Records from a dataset
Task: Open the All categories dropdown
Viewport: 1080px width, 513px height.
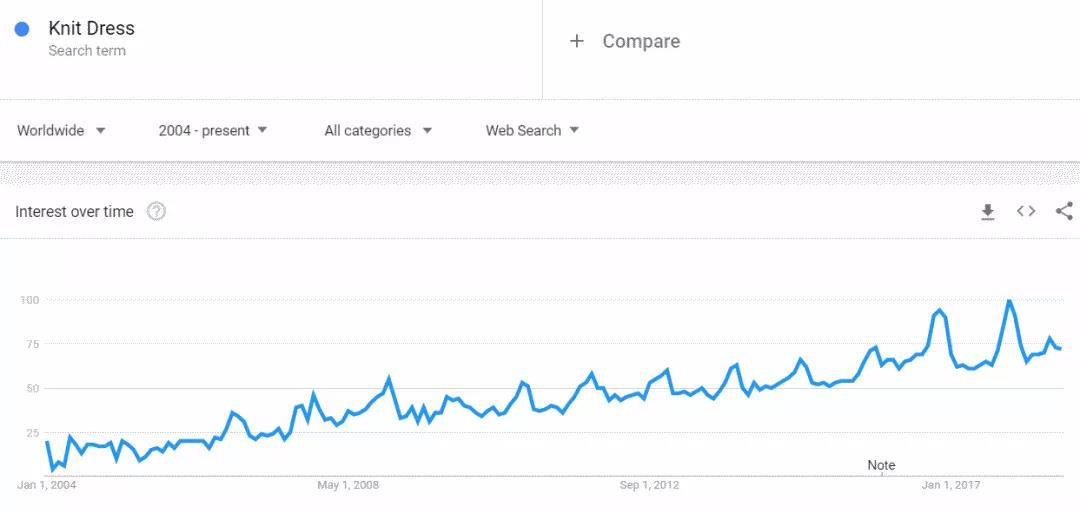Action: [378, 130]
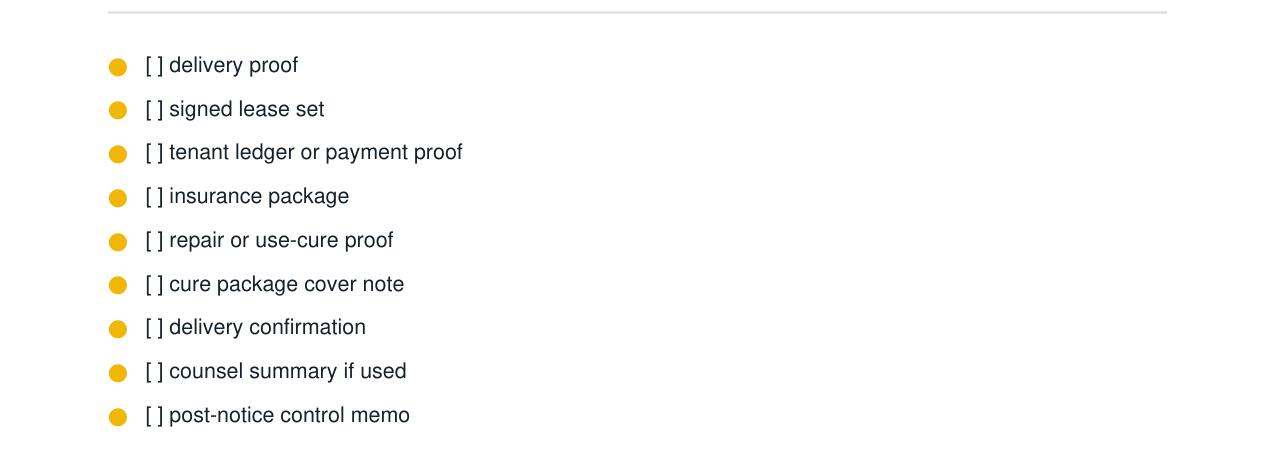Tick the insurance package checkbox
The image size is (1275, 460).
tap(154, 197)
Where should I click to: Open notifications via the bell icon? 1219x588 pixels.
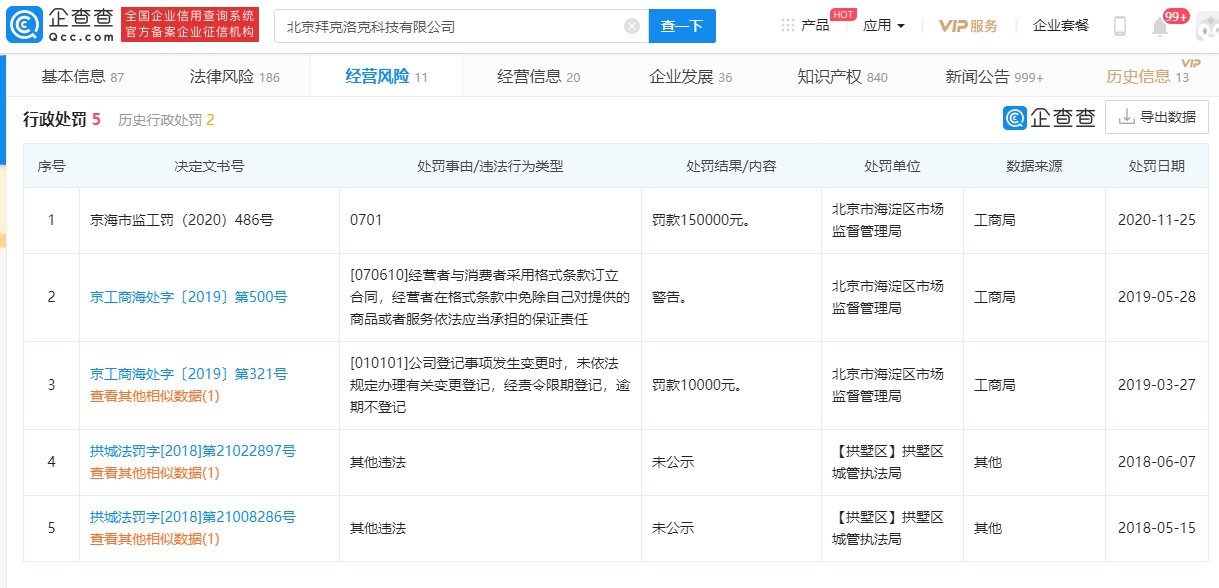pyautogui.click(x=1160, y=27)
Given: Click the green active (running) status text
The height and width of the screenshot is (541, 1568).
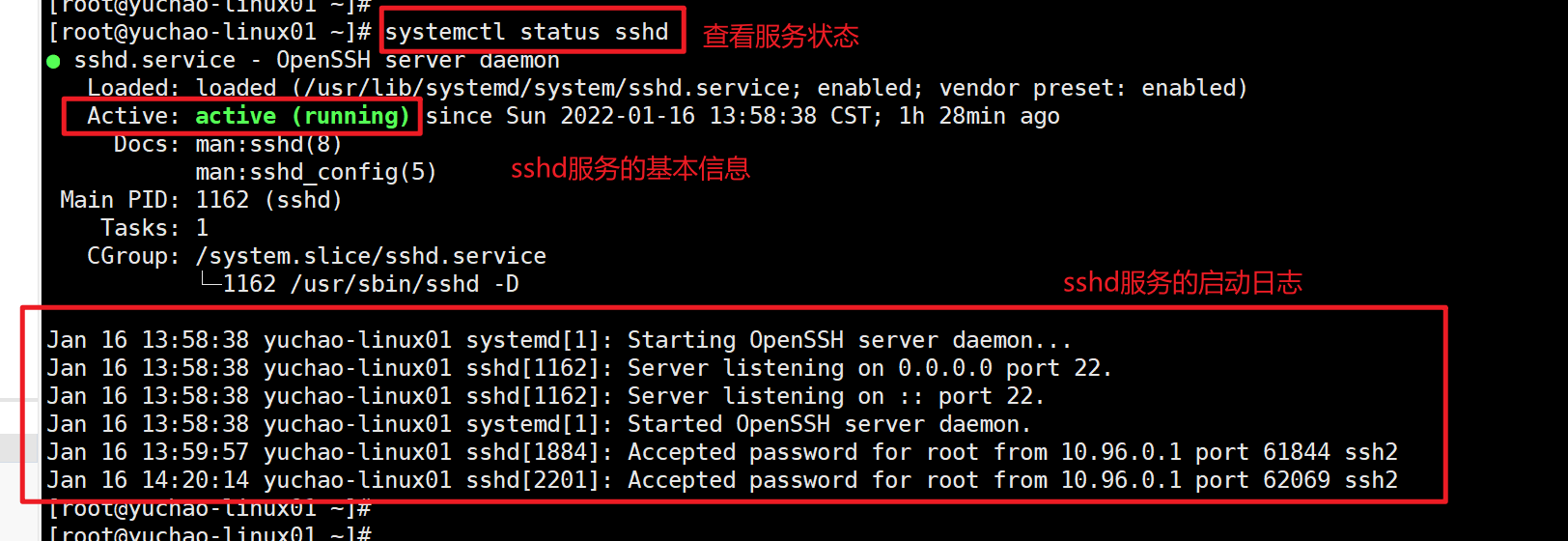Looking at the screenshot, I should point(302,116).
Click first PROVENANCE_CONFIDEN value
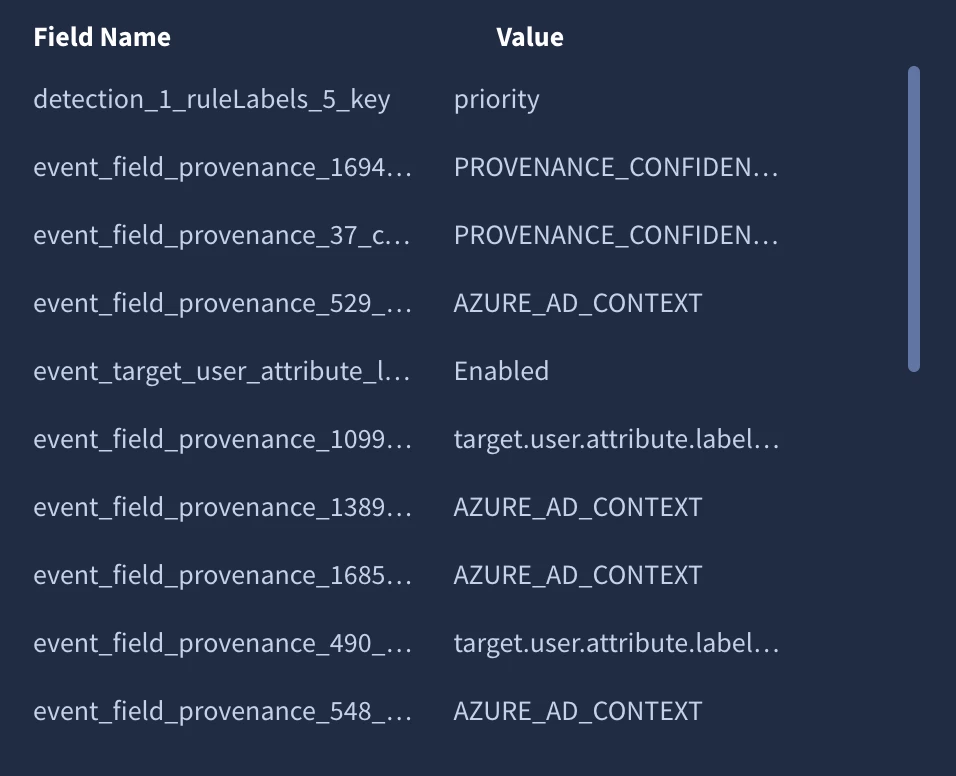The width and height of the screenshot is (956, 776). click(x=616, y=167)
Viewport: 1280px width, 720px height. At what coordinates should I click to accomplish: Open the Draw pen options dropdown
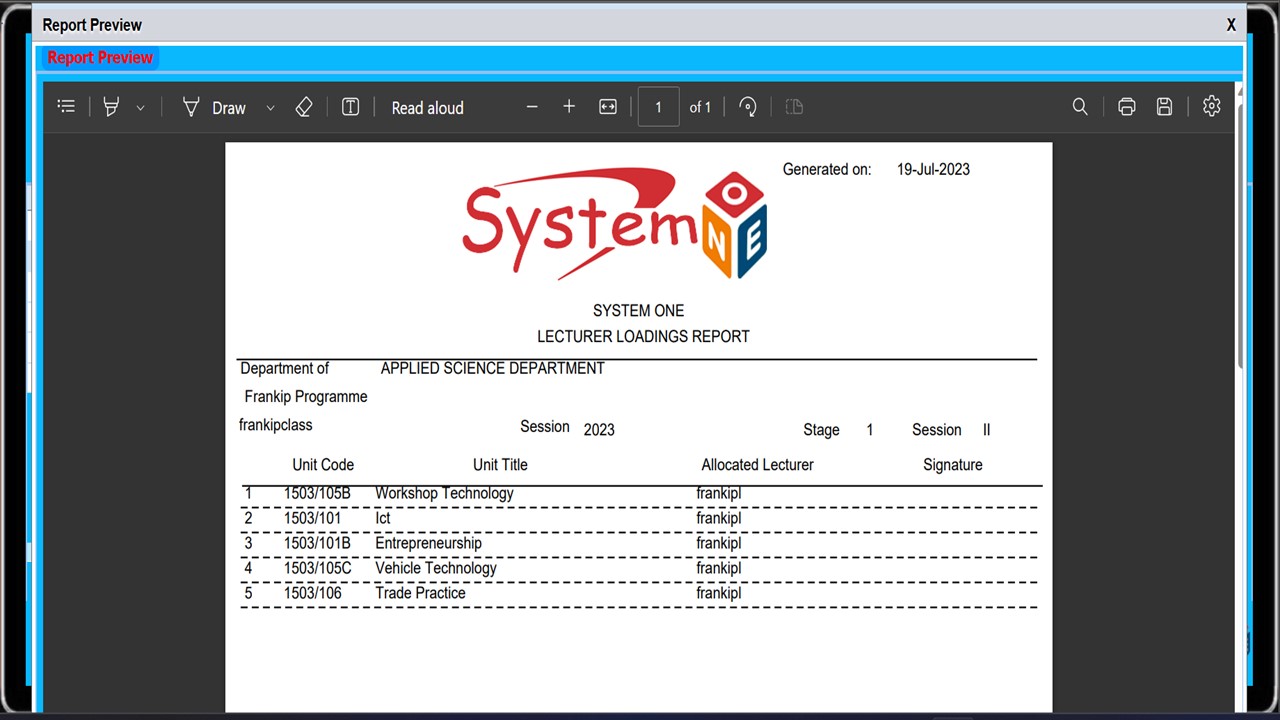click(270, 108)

[THE TASK]: Reproduce exactly the lines that run from the line holding "Where should I" through the final line of the entries, and omit every picture.

[OUTPUT FOR THIS EXERCISE]:
Where should I click to: Open notifications via the bell icon? 1219x588 pixels.
pyautogui.click(x=1160, y=27)
Given: Click the green active (running) status text
The height and width of the screenshot is (541, 1568).
Looking at the screenshot, I should point(302,116).
Click first PROVENANCE_CONFIDEN value
The width and height of the screenshot is (956, 776). click(x=616, y=167)
Viewport: 1280px width, 720px height. At what coordinates should I click to accomplish: Open the Draw pen options dropdown
click(270, 108)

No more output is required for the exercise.